Derrière ses airs de comédie familiale douce et un peu loufoque, La Famille Asada cache une conclusion d’une puissance émotionnelle inattendue. Le film japonais de Ryota Nakano se termine loin des clichés, avec une dernière partie marquée par la mémoire, la perte et la reconstruction. Et clairement, ça reste en tête.
Un film inspiré d’une histoire vraie, entre rires et mélancolie
Sorti en 2020 au Japon, La Famille Asada s’inspire de la vie réelle du photographe Masashi Asada. Le concept est simple mais brillant : mettre en scène sa propre famille dans des photos fantaisistes, incarnant les vies qu’ils auraient rêvé d’avoir. Père pompier, mère cheffe de gang, famille soudée dans des situations improbables… tout respire la tendresse et l’auto-dérision.
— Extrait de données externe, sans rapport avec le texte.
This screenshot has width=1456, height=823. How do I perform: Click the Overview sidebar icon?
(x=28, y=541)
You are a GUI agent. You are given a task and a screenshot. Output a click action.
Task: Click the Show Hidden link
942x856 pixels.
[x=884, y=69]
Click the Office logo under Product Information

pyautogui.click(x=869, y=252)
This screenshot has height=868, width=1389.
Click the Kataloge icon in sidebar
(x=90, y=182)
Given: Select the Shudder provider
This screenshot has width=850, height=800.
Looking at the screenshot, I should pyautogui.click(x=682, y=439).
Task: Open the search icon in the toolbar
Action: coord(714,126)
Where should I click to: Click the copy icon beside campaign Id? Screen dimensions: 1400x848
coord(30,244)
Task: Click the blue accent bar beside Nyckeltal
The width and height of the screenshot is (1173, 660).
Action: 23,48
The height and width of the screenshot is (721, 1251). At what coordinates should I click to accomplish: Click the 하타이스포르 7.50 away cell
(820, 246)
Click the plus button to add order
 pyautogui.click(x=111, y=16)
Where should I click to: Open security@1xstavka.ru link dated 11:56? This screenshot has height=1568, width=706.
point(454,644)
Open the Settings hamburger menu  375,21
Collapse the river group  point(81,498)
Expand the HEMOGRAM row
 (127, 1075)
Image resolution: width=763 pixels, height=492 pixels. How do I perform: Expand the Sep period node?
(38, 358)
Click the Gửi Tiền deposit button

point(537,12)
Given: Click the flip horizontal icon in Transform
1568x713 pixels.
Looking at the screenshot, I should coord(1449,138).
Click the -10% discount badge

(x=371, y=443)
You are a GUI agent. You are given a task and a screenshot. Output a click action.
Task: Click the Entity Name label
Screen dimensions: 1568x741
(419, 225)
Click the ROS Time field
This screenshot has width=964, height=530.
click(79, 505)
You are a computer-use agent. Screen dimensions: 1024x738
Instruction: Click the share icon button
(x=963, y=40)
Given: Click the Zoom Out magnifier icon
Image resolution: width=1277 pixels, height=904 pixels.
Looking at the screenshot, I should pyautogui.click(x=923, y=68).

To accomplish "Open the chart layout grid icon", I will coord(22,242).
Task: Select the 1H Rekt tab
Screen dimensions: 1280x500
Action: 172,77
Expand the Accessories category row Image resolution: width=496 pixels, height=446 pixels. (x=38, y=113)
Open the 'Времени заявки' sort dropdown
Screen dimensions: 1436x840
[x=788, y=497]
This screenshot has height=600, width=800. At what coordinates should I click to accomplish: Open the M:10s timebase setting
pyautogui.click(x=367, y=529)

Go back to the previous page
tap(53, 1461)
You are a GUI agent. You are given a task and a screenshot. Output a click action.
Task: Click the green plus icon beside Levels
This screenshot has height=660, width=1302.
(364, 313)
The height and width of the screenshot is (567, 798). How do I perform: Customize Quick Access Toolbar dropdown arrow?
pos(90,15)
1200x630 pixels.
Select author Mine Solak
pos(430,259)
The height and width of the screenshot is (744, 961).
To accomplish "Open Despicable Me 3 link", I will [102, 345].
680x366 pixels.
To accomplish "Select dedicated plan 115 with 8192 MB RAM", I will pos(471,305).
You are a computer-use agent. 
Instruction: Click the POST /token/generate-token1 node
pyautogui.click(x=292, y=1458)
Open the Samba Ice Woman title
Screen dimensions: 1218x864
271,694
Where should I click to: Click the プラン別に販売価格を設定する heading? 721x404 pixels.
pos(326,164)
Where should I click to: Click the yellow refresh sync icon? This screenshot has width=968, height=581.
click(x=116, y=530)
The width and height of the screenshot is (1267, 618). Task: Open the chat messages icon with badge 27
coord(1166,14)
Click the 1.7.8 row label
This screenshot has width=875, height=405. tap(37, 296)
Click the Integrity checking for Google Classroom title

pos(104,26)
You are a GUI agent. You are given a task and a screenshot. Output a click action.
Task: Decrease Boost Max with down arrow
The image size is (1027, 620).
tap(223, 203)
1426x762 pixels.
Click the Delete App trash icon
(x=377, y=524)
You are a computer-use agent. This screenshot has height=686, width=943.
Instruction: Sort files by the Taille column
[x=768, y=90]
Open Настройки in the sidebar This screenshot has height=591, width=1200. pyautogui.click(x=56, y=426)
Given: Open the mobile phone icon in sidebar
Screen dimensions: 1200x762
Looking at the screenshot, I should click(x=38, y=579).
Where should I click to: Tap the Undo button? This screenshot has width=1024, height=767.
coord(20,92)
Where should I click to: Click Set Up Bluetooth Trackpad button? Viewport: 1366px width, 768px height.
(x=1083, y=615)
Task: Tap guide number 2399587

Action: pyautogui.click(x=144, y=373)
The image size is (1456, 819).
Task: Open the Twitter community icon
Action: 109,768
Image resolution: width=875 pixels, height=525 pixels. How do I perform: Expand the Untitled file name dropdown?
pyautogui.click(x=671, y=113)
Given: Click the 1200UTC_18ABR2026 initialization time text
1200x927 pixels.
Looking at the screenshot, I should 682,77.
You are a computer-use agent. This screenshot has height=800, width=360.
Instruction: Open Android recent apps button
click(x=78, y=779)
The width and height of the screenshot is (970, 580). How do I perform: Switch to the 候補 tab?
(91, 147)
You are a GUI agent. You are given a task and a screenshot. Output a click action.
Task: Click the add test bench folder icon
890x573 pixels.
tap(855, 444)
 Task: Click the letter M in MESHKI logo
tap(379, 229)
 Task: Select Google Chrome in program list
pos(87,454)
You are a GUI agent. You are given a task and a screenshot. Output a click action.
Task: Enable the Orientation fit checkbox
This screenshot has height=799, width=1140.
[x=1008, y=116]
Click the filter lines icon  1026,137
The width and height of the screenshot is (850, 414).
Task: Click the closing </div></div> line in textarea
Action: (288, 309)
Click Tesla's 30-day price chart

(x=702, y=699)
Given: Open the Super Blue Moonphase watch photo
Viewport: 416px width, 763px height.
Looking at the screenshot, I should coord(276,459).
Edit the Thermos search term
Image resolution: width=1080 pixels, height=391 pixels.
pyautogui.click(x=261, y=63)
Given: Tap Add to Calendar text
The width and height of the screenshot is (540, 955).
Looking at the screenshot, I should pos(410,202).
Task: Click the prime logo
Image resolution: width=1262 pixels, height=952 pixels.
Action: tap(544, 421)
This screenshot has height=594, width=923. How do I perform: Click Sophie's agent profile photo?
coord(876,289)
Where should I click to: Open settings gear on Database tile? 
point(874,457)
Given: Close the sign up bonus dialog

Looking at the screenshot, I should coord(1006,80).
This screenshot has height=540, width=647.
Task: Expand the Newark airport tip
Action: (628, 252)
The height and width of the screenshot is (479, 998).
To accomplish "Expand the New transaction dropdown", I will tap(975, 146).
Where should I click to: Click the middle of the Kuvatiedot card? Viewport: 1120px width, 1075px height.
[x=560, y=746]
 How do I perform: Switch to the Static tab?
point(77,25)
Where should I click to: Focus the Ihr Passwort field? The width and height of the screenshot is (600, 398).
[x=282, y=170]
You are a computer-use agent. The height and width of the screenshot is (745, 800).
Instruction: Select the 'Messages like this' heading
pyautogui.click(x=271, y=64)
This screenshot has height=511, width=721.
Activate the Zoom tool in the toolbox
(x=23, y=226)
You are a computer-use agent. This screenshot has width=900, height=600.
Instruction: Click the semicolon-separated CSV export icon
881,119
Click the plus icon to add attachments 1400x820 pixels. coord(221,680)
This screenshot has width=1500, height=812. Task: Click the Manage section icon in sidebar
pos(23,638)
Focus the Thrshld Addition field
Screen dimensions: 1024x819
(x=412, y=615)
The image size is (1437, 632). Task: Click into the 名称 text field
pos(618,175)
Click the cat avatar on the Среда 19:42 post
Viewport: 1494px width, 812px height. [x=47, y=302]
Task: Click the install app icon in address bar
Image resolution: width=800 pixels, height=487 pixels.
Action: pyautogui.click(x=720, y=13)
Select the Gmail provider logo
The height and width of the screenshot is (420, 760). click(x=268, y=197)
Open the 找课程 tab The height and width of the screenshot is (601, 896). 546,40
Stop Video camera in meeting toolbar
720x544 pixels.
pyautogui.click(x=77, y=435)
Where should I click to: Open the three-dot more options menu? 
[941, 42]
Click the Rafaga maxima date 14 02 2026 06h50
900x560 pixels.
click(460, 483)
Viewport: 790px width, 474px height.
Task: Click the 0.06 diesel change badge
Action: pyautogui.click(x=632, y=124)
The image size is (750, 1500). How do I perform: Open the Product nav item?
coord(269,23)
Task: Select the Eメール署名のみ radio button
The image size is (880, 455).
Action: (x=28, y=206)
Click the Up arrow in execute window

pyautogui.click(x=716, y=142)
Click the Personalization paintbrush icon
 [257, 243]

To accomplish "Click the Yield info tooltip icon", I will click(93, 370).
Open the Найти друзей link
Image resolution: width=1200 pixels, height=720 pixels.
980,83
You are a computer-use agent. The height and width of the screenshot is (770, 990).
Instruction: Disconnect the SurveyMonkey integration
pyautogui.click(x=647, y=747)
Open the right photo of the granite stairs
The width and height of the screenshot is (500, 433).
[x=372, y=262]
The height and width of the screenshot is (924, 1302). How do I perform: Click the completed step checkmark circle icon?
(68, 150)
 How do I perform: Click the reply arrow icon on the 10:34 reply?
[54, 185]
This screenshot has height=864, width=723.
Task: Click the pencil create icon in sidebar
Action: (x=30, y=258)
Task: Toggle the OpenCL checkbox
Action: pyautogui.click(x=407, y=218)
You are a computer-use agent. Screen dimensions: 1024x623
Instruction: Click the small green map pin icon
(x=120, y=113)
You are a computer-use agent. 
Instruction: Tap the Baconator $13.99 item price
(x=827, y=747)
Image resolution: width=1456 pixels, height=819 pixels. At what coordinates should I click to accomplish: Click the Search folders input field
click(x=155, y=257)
Pendant une bonne partie du film, on est sur une comédie dramatique lumineuse, presque feel good. Mais Ryota Nakano prépare doucement autre chose. Et quand le virage arrive, il est net.
Le basculement après le tsunami de 2011
La dernière partie du film se déroule après le séisme et le tsunami de 2011, un événement réel qui a profondément marqué le Japon. Masashi se rend dans les zones sinistrées et découvre une réalité bien plus dure que ses mises en scène familiales. Des maisons détruites, des objets éparpillés, et surtout… des photos de famille abandonnées dans les décombres.
C’est là que le film change de ton. Moins de blagues, plus de silences. Masashi rejoint des bénévoles qui tentent de retrouver, nettoyer et restituer ces photos aux survivants. Des images abîmées, parfois illisibles, mais qui représentent tout ce qu’il reste de certaines vies.
La fin expliquée : la photo comme lien vital
La fin de La Famille Asada montre Masashi pleinement engagé dans ce travail de mémoire. Il comprend enfin que la photographie n’est pas seulement un jeu créatif ou un exutoire personnel. Elle devient un outil de transmission, un moyen de réparer symboliquement ce qui a été détruit.
Il n’y a pas de grande scène finale larmoyante ni de discours appuyé. Juste des gestes simples, des regards, des photos rendues à leurs propriétaires. Et cette idée forte : parfois, une image vaut plus qu’un long discours. Elle reconnecte les gens à leur passé, à leurs proches, à ce qu’ils ont été.
Une conclusion sobre, humaine et profondément japonaise
Ce qui rend la fin si marquante, c’est sa retenue. Ryota Nakano évite le pathos facile. Il préfère montrer comment un homme trouve enfin sa place, non pas en devenant célèbre, mais en étant utile. Masashi n’est plus seulement “le gars qui fait des photos bizarres de sa famille”, il devient un passeur de souvenirs.
C’est une fin douce-amère, réaliste, profondément humaine. Et franchement, difficile de ne pas avoir la gorge un peu serrée quand le générique arrive.